Она поворачивается к актёру, висящему на дыбе, и, лучезарно улыбаясь кровавыми губами, спрашивает:
— Любишь ли ты театр, как люблю его я? Любишь?!
Небритое, измождённое лицо актёра искажает судорога.
Он силится что-то сказать, но язык ему не повинуется.
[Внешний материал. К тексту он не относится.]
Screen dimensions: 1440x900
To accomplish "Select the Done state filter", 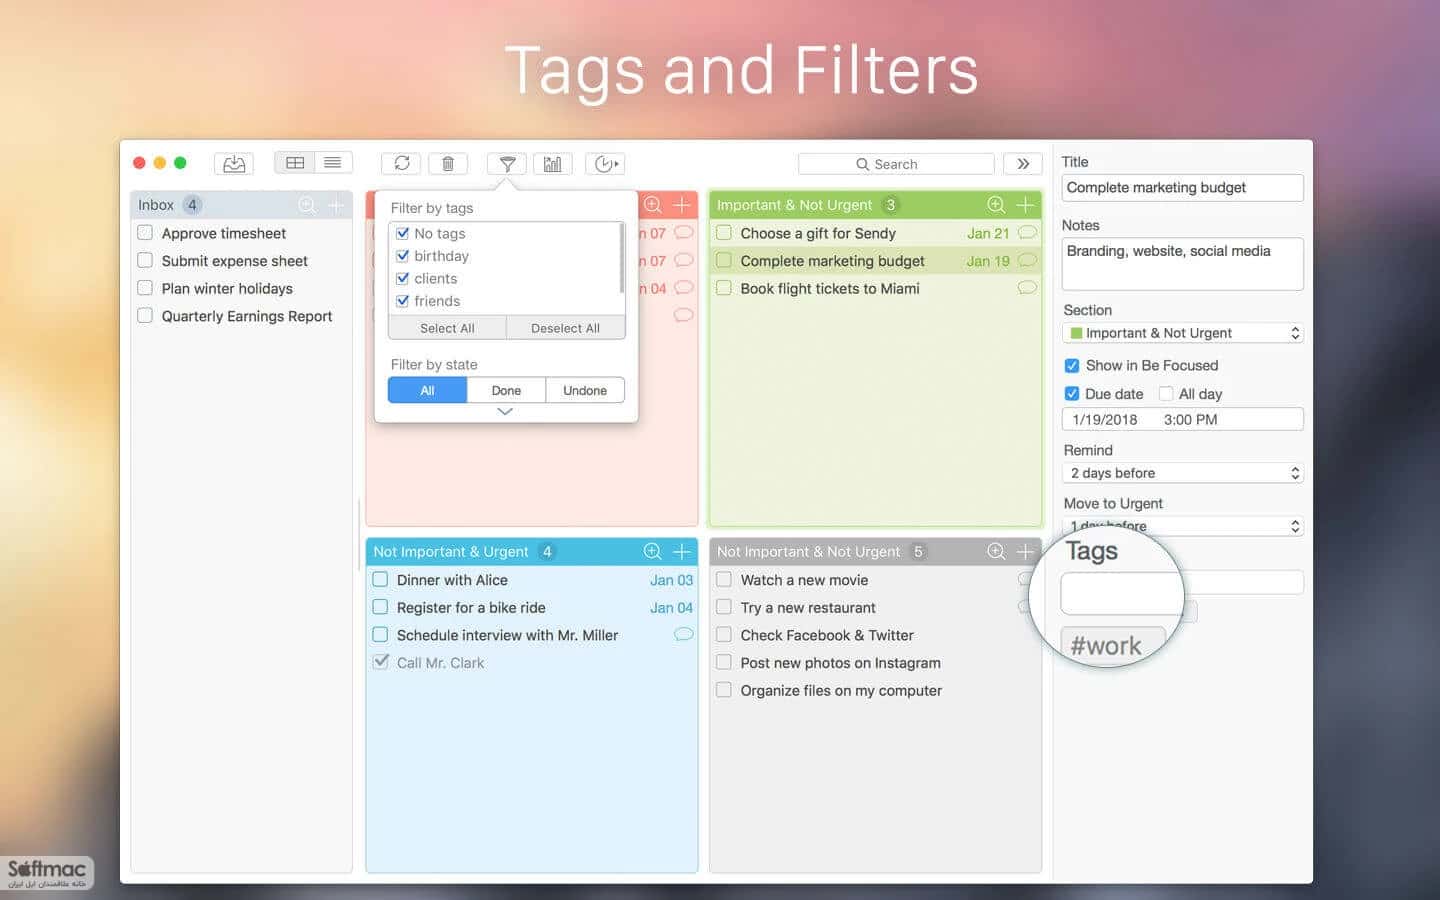I will coord(506,390).
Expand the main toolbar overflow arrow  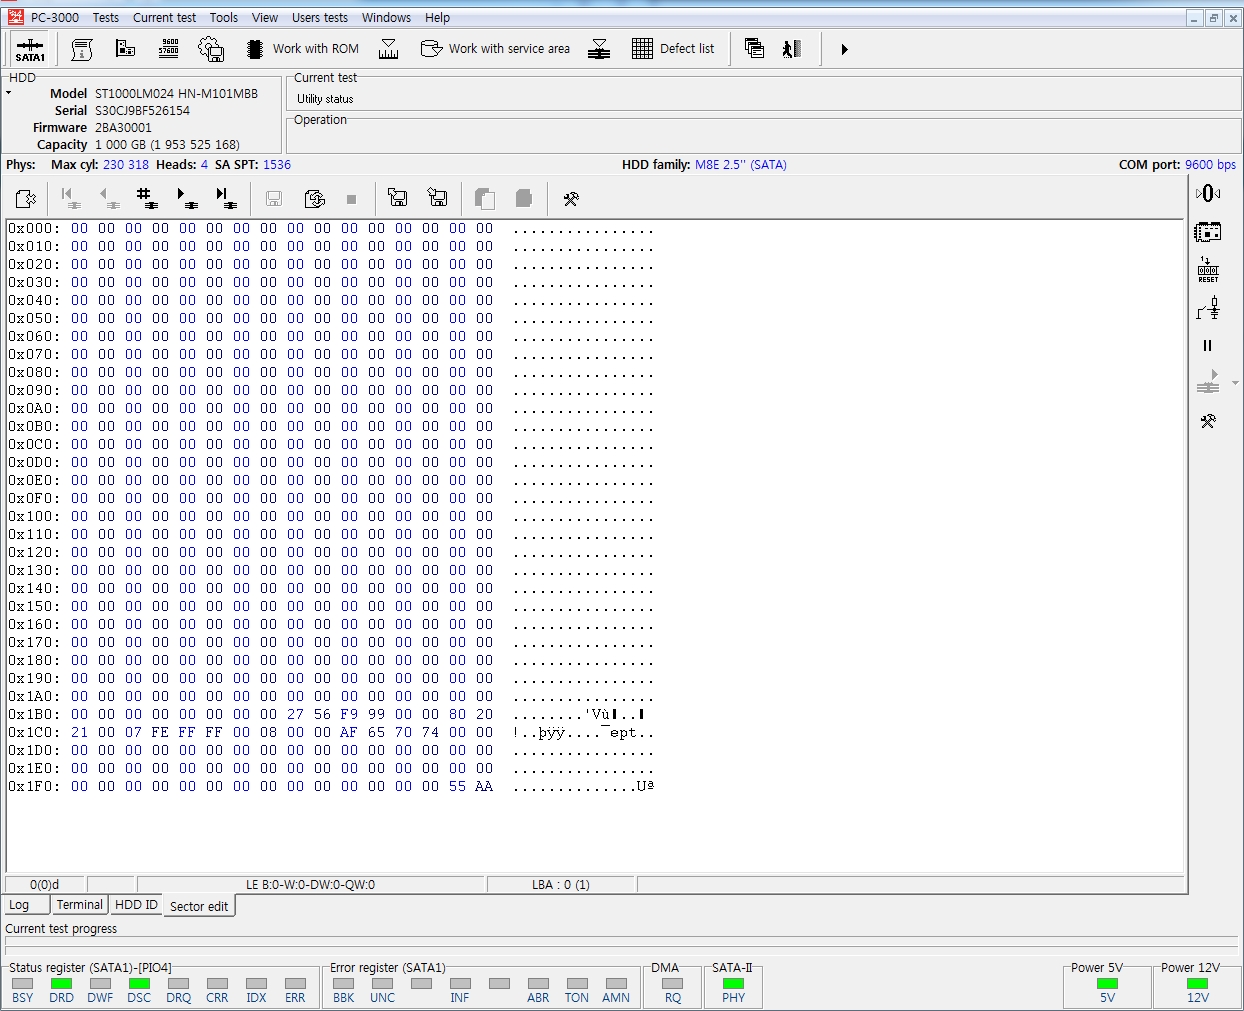pyautogui.click(x=844, y=49)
— Молчиш-ш-шь… Не любиш-ш-ш-шь…
Татьяна Васильевна неслышно вздыхает, минуту или две теребит конец верёвки, за которую привязан актёр, потом вздыхает ещё раз, устало машет рукой окаменевшему в углу кабинета рабочему сцены, и тот начинает понемногу тянуть верёвку на себя, выворачивая актёру руки. Помреж с иголками всё не идет…
* * *
Птицы и лётчики — героические ребята. Я бы так не смог. Нет, летать-то я не боюсь. Но как заставить себя вернуться на землю? С птицами всё понятно — они на землю за червяками и другим хлебом насущным возвращаются. И ещё яйца высиживать. А лётчики? у них обеды в самолёте в пластмассовых коробочках, у них стюардессы с шёлковыми шарфиками, у них яйца… Что их тянет к земле?!
* * *
В Суздале, на улице Ленина, стоит Ризоположенский женский монастырь. То есть, конечно, наоборот. Сначала был монастырь, а потом к нему, шипя, подползла улица Ленина. А внутри монастырских стен есть крошечная улочка под названием Коммунальный Городок. На этой улочке, кроме трёх полуразвалившихся домиков, находится гостиница «Ризоположенская». В гостинице есть кафе, а в этом самом кафе стоит такой густой запах кислых щей, что рюмка с водкой, поднесённая ко рту перед обедом, так в воздухе и повисает. Сколько её ни выпивай.